Norway is going all in with its preparations to safeguard the future of humanity. They’ve put millions of dollars into securing the future of vegetation with the Svalbard Global Seed Vault tucked away in the Arctic. The vault runs 130 meters (426 feet) below the surface and houses thousands upon thousands of seeds. A sister vault has been established to safely house data converted to an analog form.
The new data vault, called the World Artic Archive, is located around 998 kilometers (620 miles) from the North Pole. The archive is located in a converted coal mine just a short distance away from the seed vault. It will hold digital data converted by Piql, a Norwegian data preservation company, on specially developed film. The company says that the data will be preserved for at least 500 years, which will hopefully be enough time for aliens to find our planet once we go extinct.
So far, two countries, Mexico and Brazil, have submitted data to the vault. Rune Bjerkestrand, founder of the company, told Live Science in an interview, “In their case, [the deposit] is documents, different kinds of documents from their national histories, like, for example, the Brazilian Constitution. For Mexico, it’s important documents, even from the Inca period, which is a very important historical memory.”

Information given:

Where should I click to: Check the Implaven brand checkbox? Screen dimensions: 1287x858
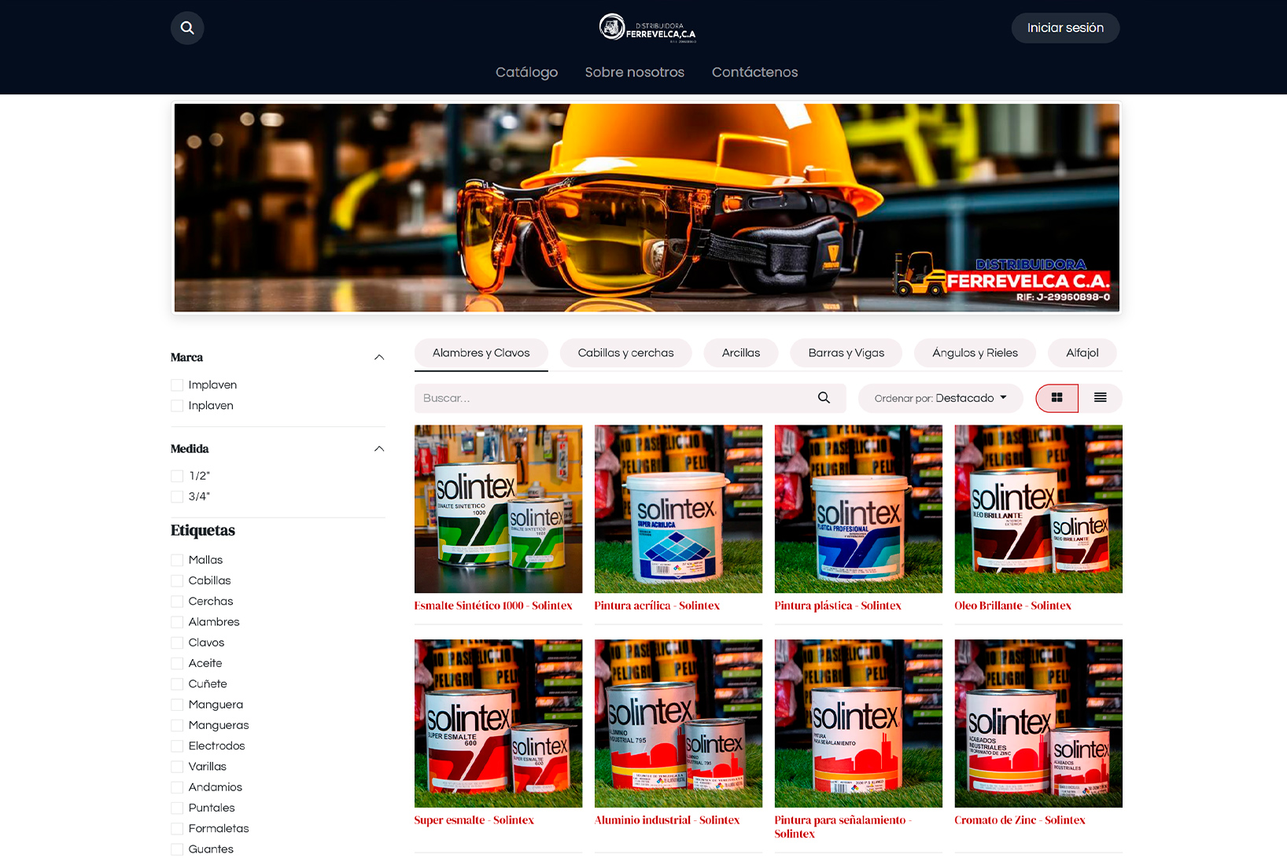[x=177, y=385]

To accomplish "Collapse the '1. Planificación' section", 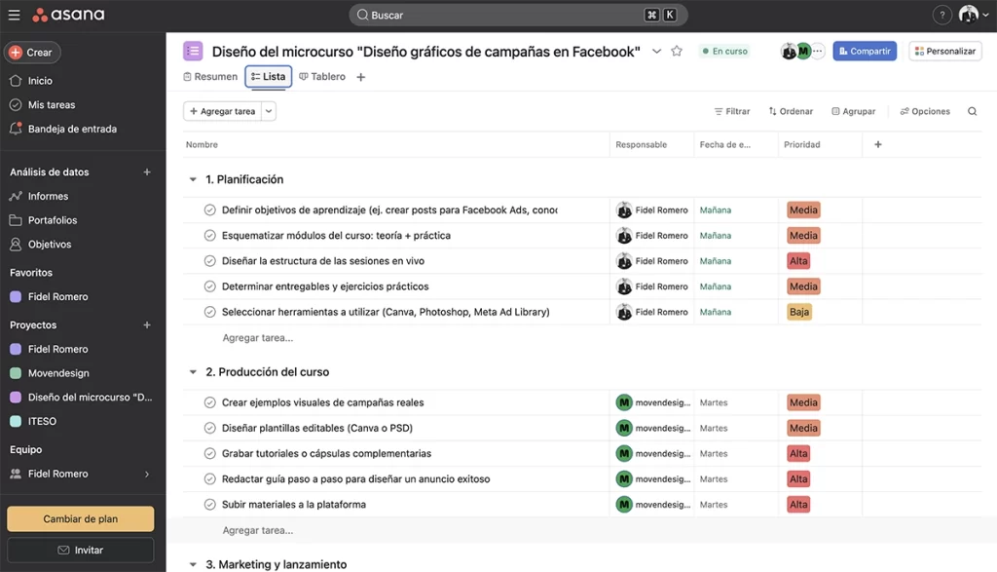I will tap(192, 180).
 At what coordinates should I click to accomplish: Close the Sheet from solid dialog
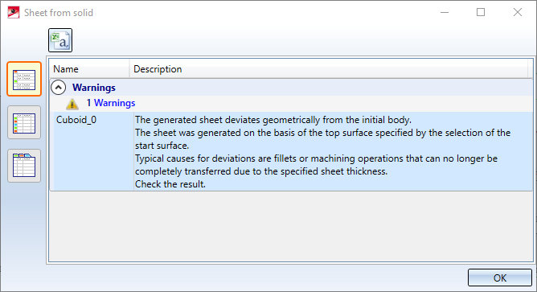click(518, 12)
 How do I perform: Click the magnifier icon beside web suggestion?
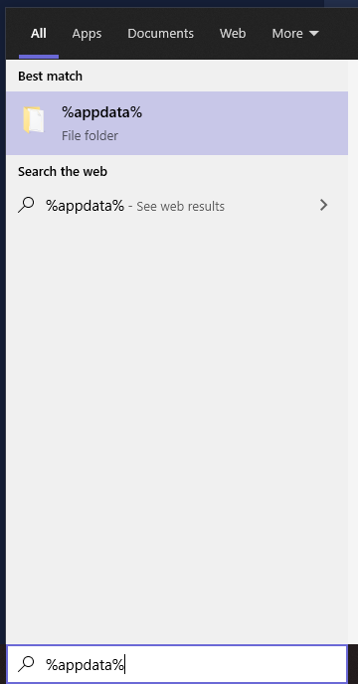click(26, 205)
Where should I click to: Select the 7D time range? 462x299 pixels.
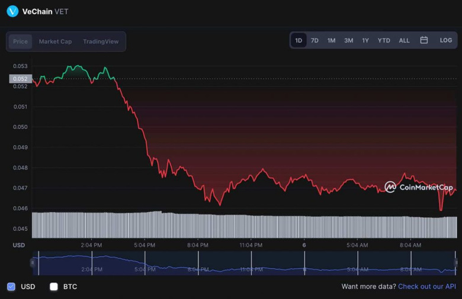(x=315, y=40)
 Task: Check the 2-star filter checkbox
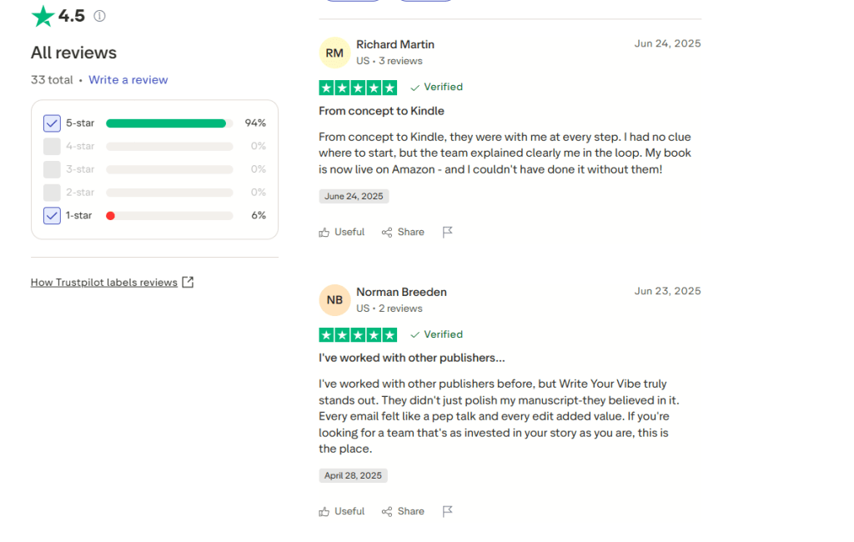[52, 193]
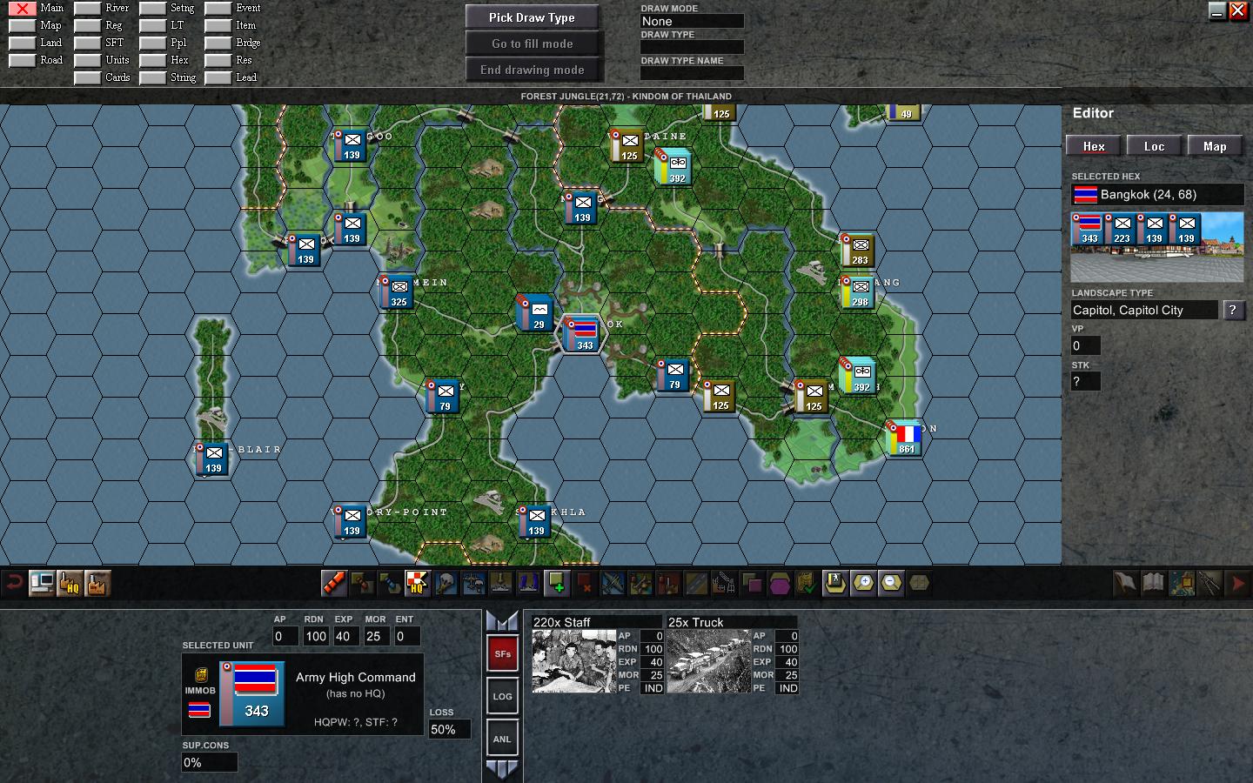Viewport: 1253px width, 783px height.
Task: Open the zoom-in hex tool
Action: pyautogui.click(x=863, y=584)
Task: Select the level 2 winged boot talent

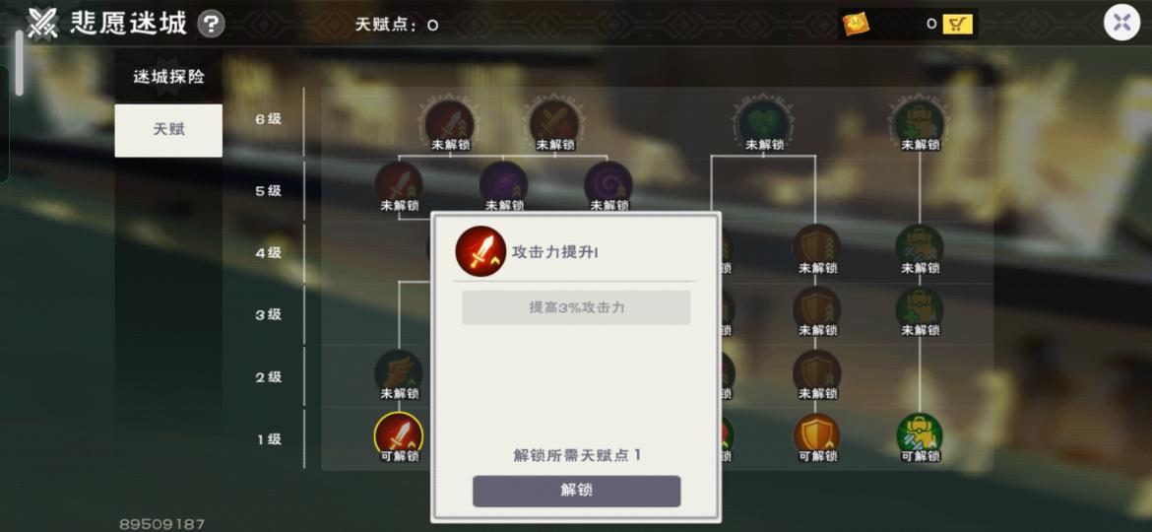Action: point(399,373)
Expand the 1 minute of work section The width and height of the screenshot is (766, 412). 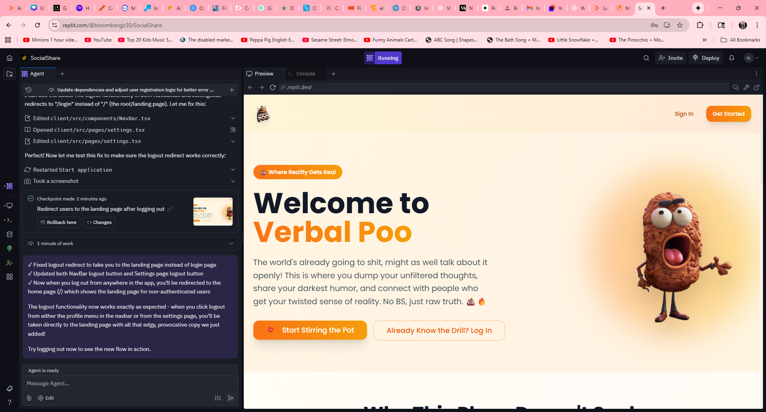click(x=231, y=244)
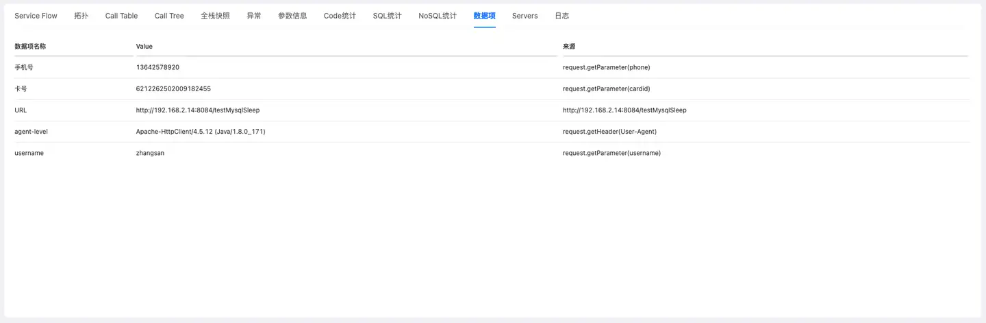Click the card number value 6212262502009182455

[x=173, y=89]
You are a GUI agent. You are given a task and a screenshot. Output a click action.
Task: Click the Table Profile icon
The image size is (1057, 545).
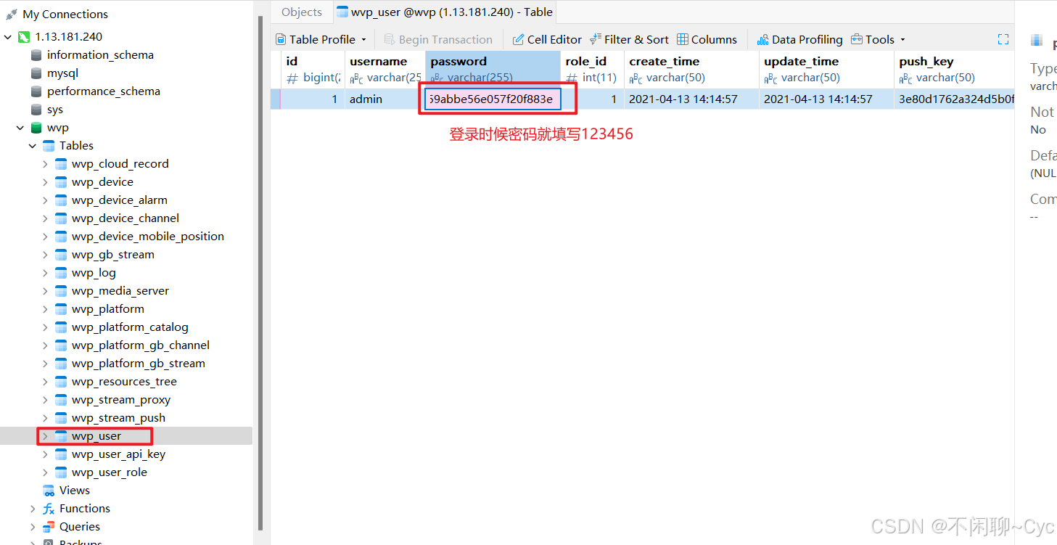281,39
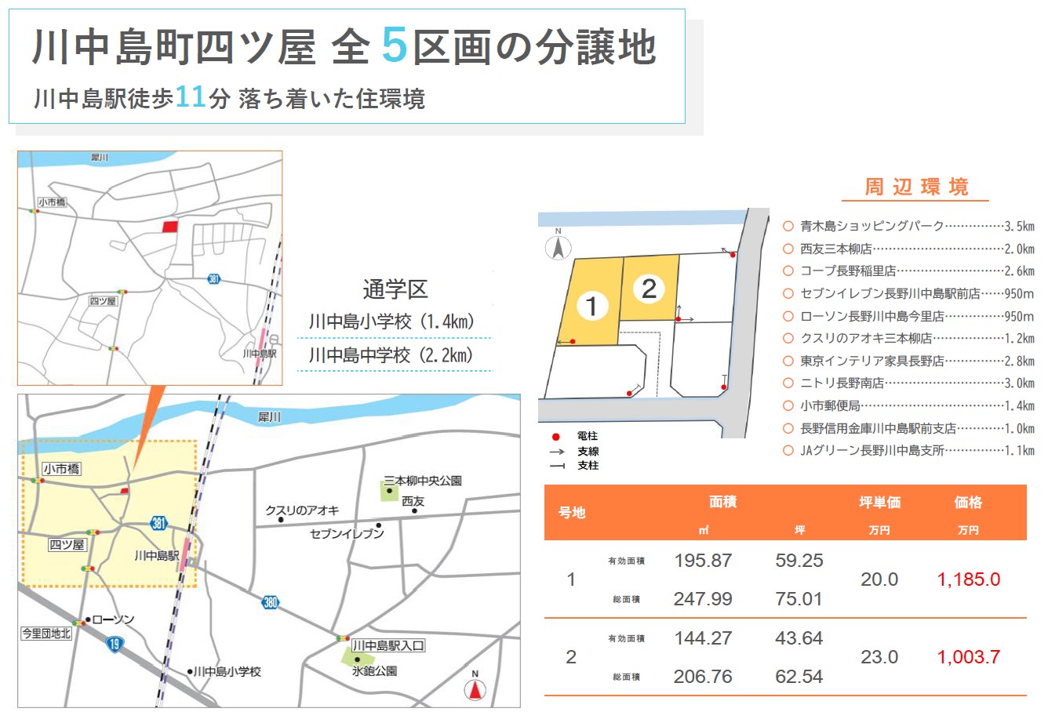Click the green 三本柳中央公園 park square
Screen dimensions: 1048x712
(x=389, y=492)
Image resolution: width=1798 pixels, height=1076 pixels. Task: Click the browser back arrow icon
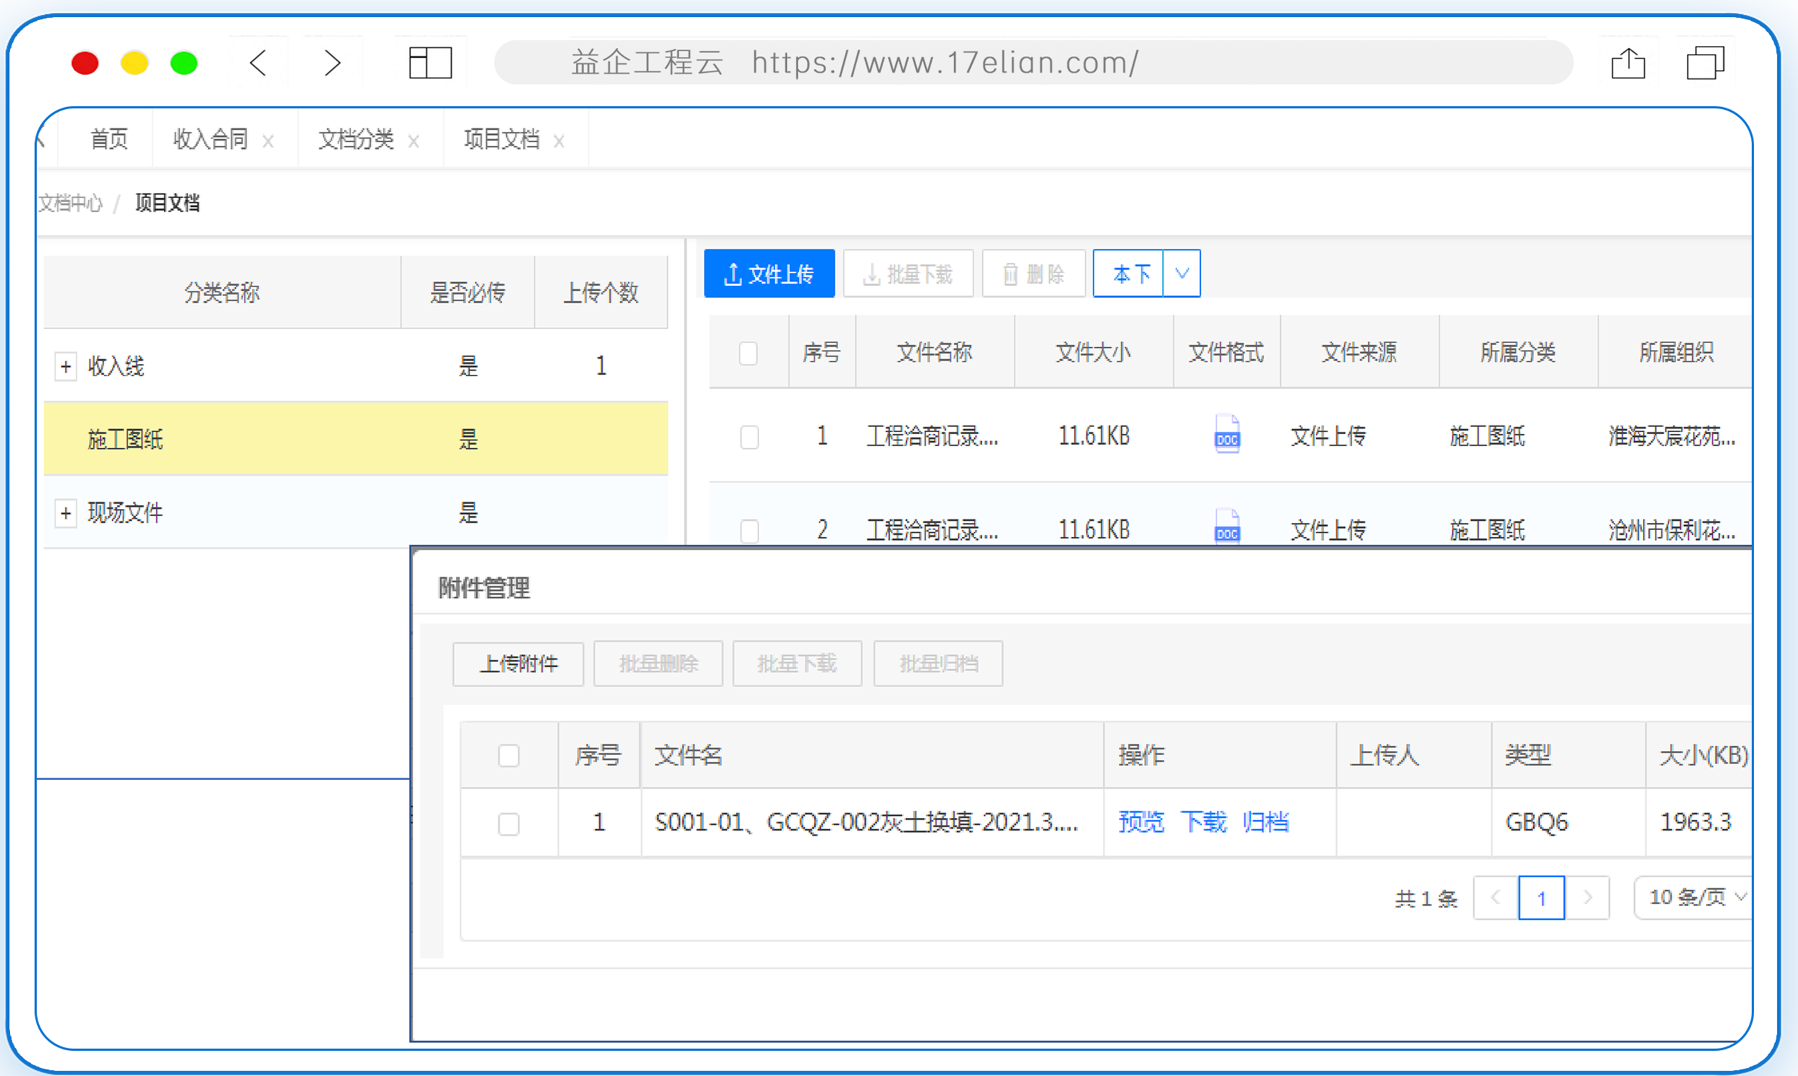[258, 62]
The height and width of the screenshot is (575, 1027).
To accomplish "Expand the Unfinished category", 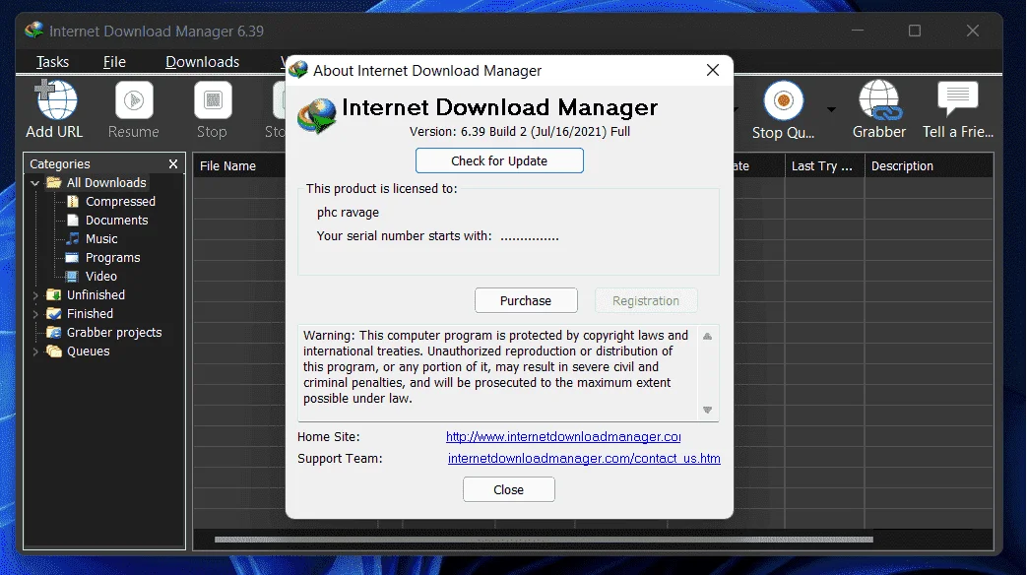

Activity 1:
From the passage on the Arctic data vault, reproduce the text starting at "Norway is going" and ending at "an analog form.".
Activity 2:
According to the passage on the Arctic data vault, what kind of site houses the new data archive?

Task result 1:
Norway is going all in with its preparations to safeguard the future of humanity. They’ve put millions of dollars into securing the future of vegetation with the Svalbard Global Seed Vault tucked away in the Arctic. The vault runs 130 meters (426 feet) below the surface and houses thousands upon thousands of seeds. A sister vault has been established to safely house data converted to an analog form.

Task result 2:
A converted coal mine.